#### What you need to do:
Count the lines in the entries below that include the word "text". Give nothing but the number.

#### Source records:

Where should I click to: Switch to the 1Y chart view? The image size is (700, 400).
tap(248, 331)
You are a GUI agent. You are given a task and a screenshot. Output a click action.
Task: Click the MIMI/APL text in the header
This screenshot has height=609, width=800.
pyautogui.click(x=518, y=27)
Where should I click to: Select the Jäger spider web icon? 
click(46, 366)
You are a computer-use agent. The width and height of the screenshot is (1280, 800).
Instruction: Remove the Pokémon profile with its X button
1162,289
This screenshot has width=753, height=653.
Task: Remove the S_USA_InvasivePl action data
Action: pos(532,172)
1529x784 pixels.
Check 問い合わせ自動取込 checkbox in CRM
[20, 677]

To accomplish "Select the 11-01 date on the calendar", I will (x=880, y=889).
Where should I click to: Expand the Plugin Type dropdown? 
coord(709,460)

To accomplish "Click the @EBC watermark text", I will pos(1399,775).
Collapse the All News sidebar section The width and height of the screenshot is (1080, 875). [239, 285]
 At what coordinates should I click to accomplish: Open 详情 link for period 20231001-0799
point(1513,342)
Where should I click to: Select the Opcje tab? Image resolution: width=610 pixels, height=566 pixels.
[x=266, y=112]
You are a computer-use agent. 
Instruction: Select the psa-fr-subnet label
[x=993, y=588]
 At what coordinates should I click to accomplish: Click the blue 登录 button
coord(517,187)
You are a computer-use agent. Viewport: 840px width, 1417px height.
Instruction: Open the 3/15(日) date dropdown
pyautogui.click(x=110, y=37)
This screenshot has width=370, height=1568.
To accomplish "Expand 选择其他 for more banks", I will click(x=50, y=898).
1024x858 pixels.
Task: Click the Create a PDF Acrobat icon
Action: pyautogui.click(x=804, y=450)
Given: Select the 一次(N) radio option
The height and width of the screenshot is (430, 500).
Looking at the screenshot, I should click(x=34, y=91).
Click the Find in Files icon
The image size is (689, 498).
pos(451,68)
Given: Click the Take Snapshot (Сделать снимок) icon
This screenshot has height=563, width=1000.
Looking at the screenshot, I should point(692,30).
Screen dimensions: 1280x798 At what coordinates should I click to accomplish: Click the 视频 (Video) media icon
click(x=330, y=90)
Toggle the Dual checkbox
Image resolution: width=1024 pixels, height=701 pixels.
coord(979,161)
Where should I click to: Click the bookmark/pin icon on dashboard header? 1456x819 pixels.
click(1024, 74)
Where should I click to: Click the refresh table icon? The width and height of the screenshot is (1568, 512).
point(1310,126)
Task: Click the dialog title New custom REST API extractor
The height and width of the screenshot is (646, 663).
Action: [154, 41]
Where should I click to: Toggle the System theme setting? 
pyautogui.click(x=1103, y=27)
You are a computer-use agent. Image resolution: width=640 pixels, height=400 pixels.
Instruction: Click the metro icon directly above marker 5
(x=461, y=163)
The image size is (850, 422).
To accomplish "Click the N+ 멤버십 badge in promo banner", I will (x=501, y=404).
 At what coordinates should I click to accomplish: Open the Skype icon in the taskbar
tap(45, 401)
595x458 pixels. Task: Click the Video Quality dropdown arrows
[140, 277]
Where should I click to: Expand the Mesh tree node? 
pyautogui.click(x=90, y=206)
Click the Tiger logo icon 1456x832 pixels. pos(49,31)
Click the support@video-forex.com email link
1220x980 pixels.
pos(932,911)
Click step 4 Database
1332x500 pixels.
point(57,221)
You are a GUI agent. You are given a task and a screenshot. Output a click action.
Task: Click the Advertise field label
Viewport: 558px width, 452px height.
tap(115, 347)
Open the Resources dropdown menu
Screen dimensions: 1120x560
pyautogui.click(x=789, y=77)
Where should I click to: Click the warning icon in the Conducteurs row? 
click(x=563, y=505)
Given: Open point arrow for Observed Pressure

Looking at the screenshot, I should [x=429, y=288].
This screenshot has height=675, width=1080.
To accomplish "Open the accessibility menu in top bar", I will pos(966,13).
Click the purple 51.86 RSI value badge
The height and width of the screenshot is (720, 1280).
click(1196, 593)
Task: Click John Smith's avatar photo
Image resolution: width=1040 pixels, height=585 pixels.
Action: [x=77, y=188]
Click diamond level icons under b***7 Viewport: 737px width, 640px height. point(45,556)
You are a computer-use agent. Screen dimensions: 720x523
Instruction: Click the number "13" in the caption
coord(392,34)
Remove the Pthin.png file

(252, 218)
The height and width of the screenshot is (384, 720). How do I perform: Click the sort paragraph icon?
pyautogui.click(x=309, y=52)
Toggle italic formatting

#### Completed task:
2